Proof-of-concept: Using ChatGPT to Translate and Modernize an Earth System Model from Fortran to Python/JAX
Anthony Zhou, Linnia Hawkins, Pierre Gentine
TL;DR
Earth system models are largely written in Fortran and lack differentiability, which limits GPU acceleration and online learning. The authors introduce a semi-automated translation workflow that divides a Fortran codebase into units, translates each unit to Python/JAX using GPT-4, and validates via unit testing, demonstrated on the leaf-level photosynthesis component of CESM CLM. The Python/JAX version enables automatic differentiation and gradient-based parameter estimation, e.g., estimating $V_{c,\max}$, and achieves substantial runtime improvements (up to $\sim100\times$ on GPU) compared with the original Fortran implementation. This work contributes an open-source translation pipeline and illustrates a feasible path toward differentiable, GPU-accelerated climate components that are more accessible to junior scientists.
Abstract
Earth system models (ESMs) are vital for understanding past, present, and future climate, but they suffer from legacy technical infrastructure. ESMs are primarily implemented in Fortran, a language that poses a high barrier of entry for early career scientists and lacks a GPU runtime, which has become essential for continued advancement as GPU power increases and CPU scaling slows. Fortran also lacks differentiability - the capacity to differentiate through numerical code - which enables hybrid models that integrate machine learning methods.
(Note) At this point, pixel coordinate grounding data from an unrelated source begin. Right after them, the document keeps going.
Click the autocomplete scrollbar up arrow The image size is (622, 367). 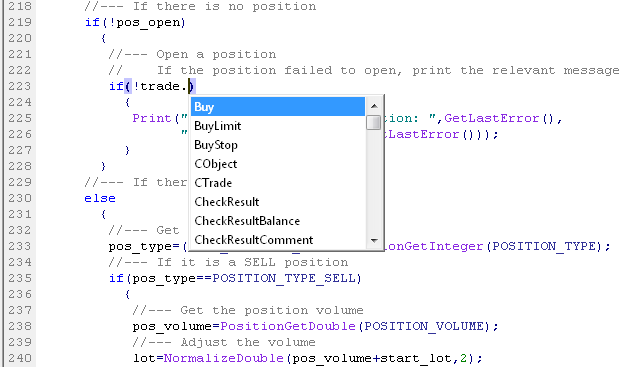pos(374,106)
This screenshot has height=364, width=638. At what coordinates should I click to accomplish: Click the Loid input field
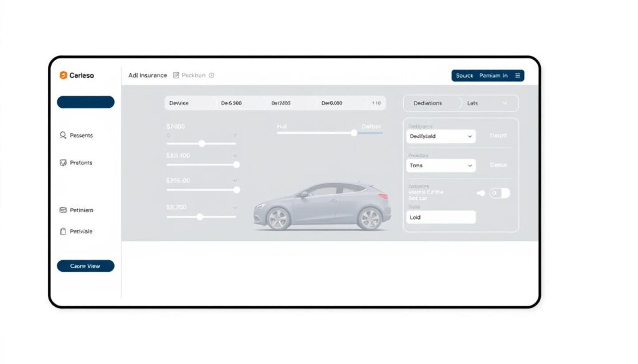tap(441, 217)
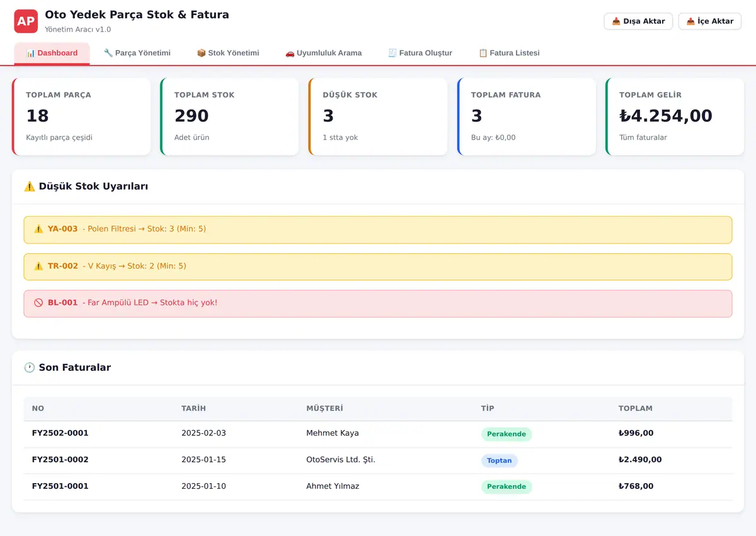Click the Perakende badge for Ahmet Yılmaz
756x536 pixels.
click(x=507, y=487)
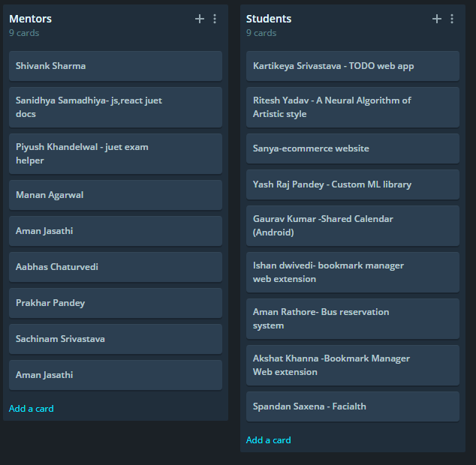Click Add a card under Students

pos(269,440)
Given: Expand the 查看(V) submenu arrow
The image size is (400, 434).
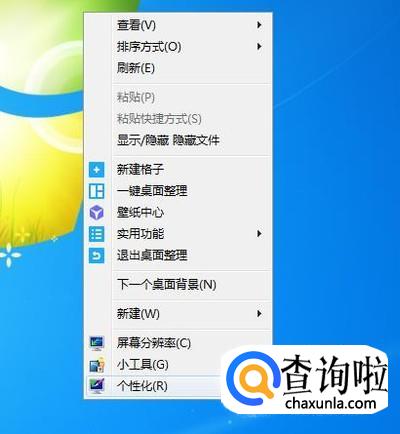Looking at the screenshot, I should pos(259,25).
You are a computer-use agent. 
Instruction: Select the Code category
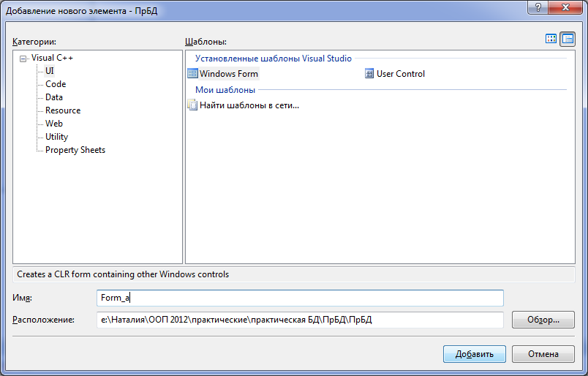coord(56,84)
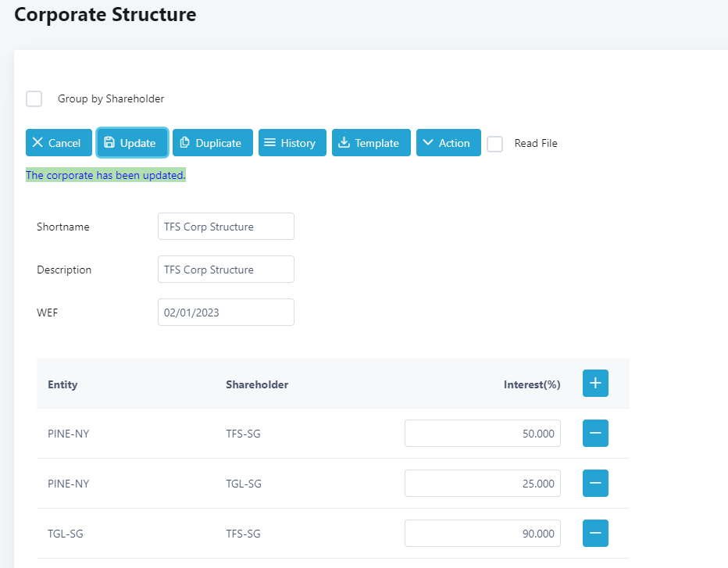Change the 90.000 interest input

tap(482, 534)
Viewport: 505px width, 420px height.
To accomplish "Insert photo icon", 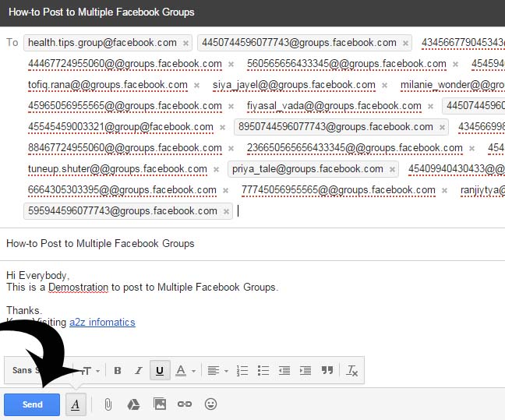I will [160, 404].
Converting an ESM from Fortran to Python/JAX could resolve these issues. This work presents a semi-automated method for translating individual model components from Fortran to Python/JAX using a large language model (GPT-4). By translating the photosynthesis model from the Community Earth System Model (CESM), we demonstrate that the Python/JAX version results in up to 100x faster runtimes using GPU parallelization, and enables parameter estimation via automatic differentiation. The Python code is also easy to read and run and could be used by instructors in the classroom. This work illustrates a path towards the ultimate goal of making climate models fast, inclusive, and differentiable.